EXCERPT PROVIDED section start

Custom Evaluator

Custom Evaluator is a versatile, user-defined evaluator that takes a prompt as input and can evaluate any logic specified in the prompt, making it ideal for tasks that require evaluating ad-hoc use cases or business-specific requirements. It accepts a generated answer and arbitrary input arguments, returning True if these align with the prompt logic, and False otherwise.

Calculation

The Custom Evaluator is designed for a wide range of evaluation tasks based on the provided prompt. It interprets the prompt_template along with the values input dictionary, performing the required assessments. The evaluator returns a binary score (True or False) based on how well the inputs align with the specified criteria in the prompt.

Example

Tip

Please consult our full Swagger API documentation to run this evaluator via APIs.

# When using CustomEval make sure that the final verdict is printed at the very
# bottom of the resonse, with no other characters
IS_SPICY_PIZZA="""
You need to evaluate if a pizza description matches a given spiciness level 
and vegetarian indication. If both match, the verdict is 'correct'; otherwise, 
it's 'incorrect'. Provide a very short explanation about how you arrived to 
your verdict. The verdict must be printed at the very bottom of your response, 
on a new line, and it must not contain any extra characters.
Here is the data:
***********
Candidate answer: {output}
***********
Spiciness level: {spicy}
***********
Vegetarian indication: {vegetarian}
"""

from lynxius.client import LynxiusClient
from lynxius.evals.custom_eval import CustomEval

client = LynxiusClient()

# add tags for frontend filtering
label = "PR #111"
tags = ["GPT-4", "chat_pizza", "spiciness", "PROD", "Pizza-DB:v2"]
name = "pizza_spiciness"
custom_eval = CustomEval(label=label, name=name, tags=tags, prompt_template=IS_SPICY_PIZZA)

EXCERPT PROVIDED section end
PROVIDED INFORMATION section start

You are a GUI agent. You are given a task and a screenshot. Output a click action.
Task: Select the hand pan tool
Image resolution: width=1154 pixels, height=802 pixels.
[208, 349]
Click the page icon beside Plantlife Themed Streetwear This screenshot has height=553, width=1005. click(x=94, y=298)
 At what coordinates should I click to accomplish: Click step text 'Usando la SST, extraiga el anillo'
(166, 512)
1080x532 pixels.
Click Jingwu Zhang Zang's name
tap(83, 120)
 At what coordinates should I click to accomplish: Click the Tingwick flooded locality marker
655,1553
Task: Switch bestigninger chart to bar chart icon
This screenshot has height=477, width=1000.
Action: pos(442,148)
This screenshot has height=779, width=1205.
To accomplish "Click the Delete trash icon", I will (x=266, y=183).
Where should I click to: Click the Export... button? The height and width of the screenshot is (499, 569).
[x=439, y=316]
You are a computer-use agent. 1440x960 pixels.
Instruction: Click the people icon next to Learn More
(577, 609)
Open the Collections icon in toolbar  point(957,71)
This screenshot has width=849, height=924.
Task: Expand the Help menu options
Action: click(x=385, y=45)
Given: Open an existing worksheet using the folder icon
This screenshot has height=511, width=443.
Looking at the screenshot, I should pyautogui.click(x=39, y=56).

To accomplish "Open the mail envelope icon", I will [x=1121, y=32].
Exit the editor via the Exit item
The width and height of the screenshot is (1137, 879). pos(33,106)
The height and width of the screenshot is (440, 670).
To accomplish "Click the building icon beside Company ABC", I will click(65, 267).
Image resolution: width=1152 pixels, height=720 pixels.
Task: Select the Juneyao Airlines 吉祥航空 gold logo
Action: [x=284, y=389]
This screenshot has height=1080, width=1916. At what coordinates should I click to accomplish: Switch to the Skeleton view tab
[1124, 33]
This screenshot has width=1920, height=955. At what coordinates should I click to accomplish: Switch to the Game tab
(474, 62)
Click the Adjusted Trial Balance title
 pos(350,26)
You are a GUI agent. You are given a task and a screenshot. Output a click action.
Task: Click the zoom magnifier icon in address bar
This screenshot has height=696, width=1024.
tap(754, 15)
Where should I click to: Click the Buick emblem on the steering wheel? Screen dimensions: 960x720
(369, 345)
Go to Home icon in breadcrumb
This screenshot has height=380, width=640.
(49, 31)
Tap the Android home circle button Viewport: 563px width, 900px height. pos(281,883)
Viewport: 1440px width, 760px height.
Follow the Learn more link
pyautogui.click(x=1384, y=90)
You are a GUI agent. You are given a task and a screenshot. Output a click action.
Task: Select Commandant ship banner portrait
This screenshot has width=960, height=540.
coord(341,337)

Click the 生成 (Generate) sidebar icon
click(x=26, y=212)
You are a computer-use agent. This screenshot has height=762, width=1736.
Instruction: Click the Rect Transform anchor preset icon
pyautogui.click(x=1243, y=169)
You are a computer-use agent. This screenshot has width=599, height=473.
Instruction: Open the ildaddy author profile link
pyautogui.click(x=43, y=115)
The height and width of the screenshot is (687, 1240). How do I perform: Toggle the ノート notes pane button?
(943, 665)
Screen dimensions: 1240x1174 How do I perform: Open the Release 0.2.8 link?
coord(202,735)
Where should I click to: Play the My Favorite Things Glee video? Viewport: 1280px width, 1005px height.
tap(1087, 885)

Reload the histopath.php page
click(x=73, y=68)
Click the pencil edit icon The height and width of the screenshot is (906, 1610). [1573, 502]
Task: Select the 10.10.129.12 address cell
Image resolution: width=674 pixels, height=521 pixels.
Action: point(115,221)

PROVIDED INFORMATION section end

__WORK REQUEST 1__:
According to the Custom Evaluator page, why is the Custom Evaluator well suited to ad-hoc use cases and business-specific requirements?
__WORK REQUEST 2__:
Extend the Custom Evaluator page beyond its final line of code.

__OUTPUT 1__:
It is suited to them because it takes a user-defined prompt as input and can evaluate any logic specified in that prompt.

__OUTPUT 2__:
custom_eval.add_trace(
    # output from OpenAI GPT-4 (https://github.com/lynxius/lynxius-docs/blob/main/docs/public/images/hawaiian_pizza_gpt4_output.png)
    values={
        "output": "Hawaiian pizza: tomato sauce, pineapple and ham.",
        "spicy": "Not spicy",
        "vegetarian": "NO"
    }
)

client.evaluate(custom_eval)

Click on the Eval Run link of your project to explore the output of your evaluation. Result UI Screenshot tab below shows the result on the UI, while the Result Values provides an explanation.

Result (UI Screenshot)Result (Values)

semantic_similarity_eval_run

Score	Value	Interpretation
Correct	true	The input dictionary (composed of `output`, `spicy` and `vegetarian`) alignes with the specified criteria in the `prompt_template`.
Evaluator Output	The candidate answer describes a Hawaiian pizza with ingredients including ham, which is not vegetarian. The spiciness level is not mentioned, but since it is a Hawaiian pizza, it is typically not spicy. The given spiciness level is "Not spicy" and the vegetarian indication is "NO". Both conditions match the description. correct	The verdict is correct and is printed at the very bottom, after a short explanation about how the LLM model arrived to the this conclusion.

Inputs & Outputs

ArgsReturns

Args
label	A `str` that represents the current Eval Run. This is ideally the number of the pull request that run the evaluator.
href	A `str` representing a URL that gets associated to the `label` on the Lynxius platform. This ideally points to the pull request that run the evaluator.
tags	A `list[str]` of tags for filtering on UI Eval Runs.
prompt_template	A `str` containing the evaluation logic to be applied to the arbitrary input texts in the `variables` dictionary. Each input text should be enclosed within `{` and `}` brackets. Ensure that the final verdict is printed at the very bottom of the response, with no additional characters.
name	An `Optional[str]` that will (if provided) be used to override the default name of `custom_eval` in the Lynxius online platform. This makes it easier to differentiate custom evaluators if you have multiple of them.
data	An instance of `VariablesContextsPair`.

Returns
uuid	The UUID of this Eval Run.
score	A `bool` indicating the alignment of the arbitrary input texts in the `variables` dictionary with the `prompt_template` logic. Returns `True` if they align, `False` otherwise.